Medizinische Klinik und Poliklinik IV, Klinikum der Universität, Ludwig-Maximilians-Universität München, München, Germany.
J Clin Endocrinol Metab. 2021 May 13;106(6):e2423-e2433. doi: 10.1210/clinem/dgab099.
Primary aldosteronism (PA) is associated with impaired quality of life (QoL). Autonomous cortisol cosecretion (ACS) is a relevant phenotype of PA, which could contribute to depression and anxiety disorders. This has not been investigated so far.
To evaluate the prevalence of depression and anxiety in PA patients according to ACS.
We performed testing for hypercortisolism and evaluated anxiety, depression and QoL by self-rating questionnaires in newly diagnosed PA patients of the German Conn's Registry; 298 patients were reevaluated at follow-up.
In the overall cohort, scores for anxiety (P < .001), depression (P < .001), and QoL (mental P = .021; physical P = .015) improved significantly at follow-up. This improvement was seen in both subgroups of patients with and without ACS, with the exception of the mental subscore in no-ACS patients. Analysis for sex differences showed that anxiety decreased significantly in females with ACS and no-ACS, whereas males with no-ACS failed to improve. Depression improved significantly in males and females with ACS (P = .004, P = 0.011 respectively), but not in those with no-ACS. Physical subscore of QoL improved significantly (P = .023) in females with ACS and mental subscore (P = .027) in males with ACS, whereas no differences were seen for the no-ACS groups.
Improvement in depression and anxiety scores in response to treatment of PA is more pronounced in patients with ACS in contrast to no-ACS suggesting a role of ACS in the psychopathological symptoms of patients with PA. Furthermore, we observed significant differences in depression and anxiety scores between the sexes.

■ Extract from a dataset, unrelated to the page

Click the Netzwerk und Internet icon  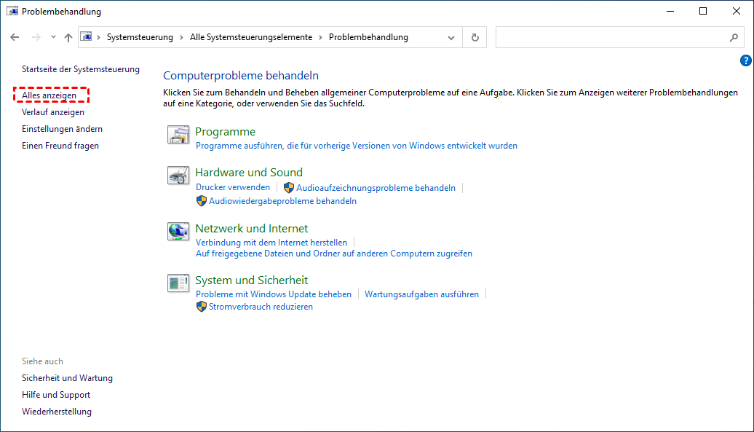click(178, 232)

原发性醛固酮增多症(PA)与生活质量(QoL)受损有关。自主皮质醇分泌(ACS)是 PA 的一个相关表型,可能导致抑郁和焦虑障碍。迄今为止,这一点尚未得到调查。
根据 ACS 评估 PA 患者中抑郁和焦虑的患病率。
我们对新诊断的德国康恩氏登记处的 PA 患者进行了高皮质醇血症检测,并通过自我评估问卷评估了焦虑、抑郁和 QoL;298 名患者在随访时进行了重新评估。
在整个队列中,焦虑评分(P <.001)、抑郁评分(P <.001)和 QoL(心理评分 P =.021;身体评分 P =.015)在随访时均显著改善。这种改善在 ACS 组和非 ACS 组的患者中均可见,除了非 ACS 患者的心理评分外。对性别差异的分析表明,ACS 组和非 ACS 组的女性焦虑显著降低,而男性非 ACS 组则未能改善。ACS 组的男性和女性抑郁显著改善(P =.004,P = 0.011 分别),而非 ACS 组则无改善。ACS 组的女性 QoL 身体评分显著改善(P =.023),男性 ACS 组的心理评分显著改善(P =.027),而非 ACS 组则无差异。
与非 ACS 相比,ACS 患者对 PA 治疗的抑郁和焦虑评分的改善更为明显,这表明 ACS 在 PA 患者的精神病理症状中起作用。此外,我们观察到性别之间在抑郁和焦虑评分上存在显著差异。